Fantastic piece by David Hepworth on how people are starting to sound silly when they say things are too technical for them, or that they don’t understand computers:

Our adoption of this technology has been so seamless that we’ve been taught how to use the technology by the technology itself. The only people who have trouble are people who have decided to have trouble.

My parents, bless them, are a perfect example of two perfectly intelligent people who still struggle with even the simplest of technical tasks.

The problem for them, and for many other people I might guess, is that they don’t understand some of the fundamental concepts behind using a computer. File management is a mystery, for example. They don’t get the basic thinking behind a folder, which is within another folder, and so on. They don’t have the basic skills.

The greater problem though, as the quote above suggests, is that they ‘decide to have trouble’. Rather than spend a couple of hours working a problem out, they lose patience and abandon whatever it is they intended to do. Which means they never learn. When the problem crops up again, they do the same thing. It’s so infuriating.

But you know who I blame for all of this? PC World. Well, PC World and PC manufacturers in general.
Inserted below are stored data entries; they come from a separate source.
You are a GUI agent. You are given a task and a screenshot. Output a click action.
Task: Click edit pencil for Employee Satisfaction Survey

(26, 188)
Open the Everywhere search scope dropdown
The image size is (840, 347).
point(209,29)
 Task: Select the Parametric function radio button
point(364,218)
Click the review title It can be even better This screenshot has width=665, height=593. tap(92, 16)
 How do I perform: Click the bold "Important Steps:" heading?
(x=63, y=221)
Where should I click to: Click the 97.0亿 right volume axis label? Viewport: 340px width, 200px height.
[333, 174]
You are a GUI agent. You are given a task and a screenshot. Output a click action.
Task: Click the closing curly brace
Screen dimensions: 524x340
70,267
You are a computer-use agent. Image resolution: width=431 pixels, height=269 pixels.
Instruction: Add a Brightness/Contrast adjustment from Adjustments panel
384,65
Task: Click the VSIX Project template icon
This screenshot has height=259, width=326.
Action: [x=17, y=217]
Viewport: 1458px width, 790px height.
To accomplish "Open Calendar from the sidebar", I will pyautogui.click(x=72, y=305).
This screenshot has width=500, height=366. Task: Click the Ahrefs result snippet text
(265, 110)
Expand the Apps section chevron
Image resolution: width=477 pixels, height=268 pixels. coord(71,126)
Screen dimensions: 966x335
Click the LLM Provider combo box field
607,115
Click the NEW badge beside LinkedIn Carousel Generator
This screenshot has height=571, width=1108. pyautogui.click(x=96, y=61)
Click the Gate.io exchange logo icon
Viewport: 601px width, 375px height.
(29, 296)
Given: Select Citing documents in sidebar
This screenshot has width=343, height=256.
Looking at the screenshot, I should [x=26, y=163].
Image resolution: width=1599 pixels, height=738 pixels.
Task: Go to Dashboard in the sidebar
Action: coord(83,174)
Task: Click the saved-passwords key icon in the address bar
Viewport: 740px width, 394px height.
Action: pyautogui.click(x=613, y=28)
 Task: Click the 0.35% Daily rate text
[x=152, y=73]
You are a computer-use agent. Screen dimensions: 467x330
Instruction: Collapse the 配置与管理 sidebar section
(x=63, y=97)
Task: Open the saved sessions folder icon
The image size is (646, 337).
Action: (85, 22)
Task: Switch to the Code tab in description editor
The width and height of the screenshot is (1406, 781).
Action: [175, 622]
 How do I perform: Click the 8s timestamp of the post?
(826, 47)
Instead of selling computers to ordinary people based on how easy they are to use, or with a handy in-store tutorial from someone who has the patience of a saint, they blind them with tech specs that sound great, but mean nothing.

The result is this: my father, who I care for a great deal, believes that Google is the internet, which is ridiculous, yet equally so, should you ask him, he could tell you the speed of his laptop’s CPU.

I mean, come on.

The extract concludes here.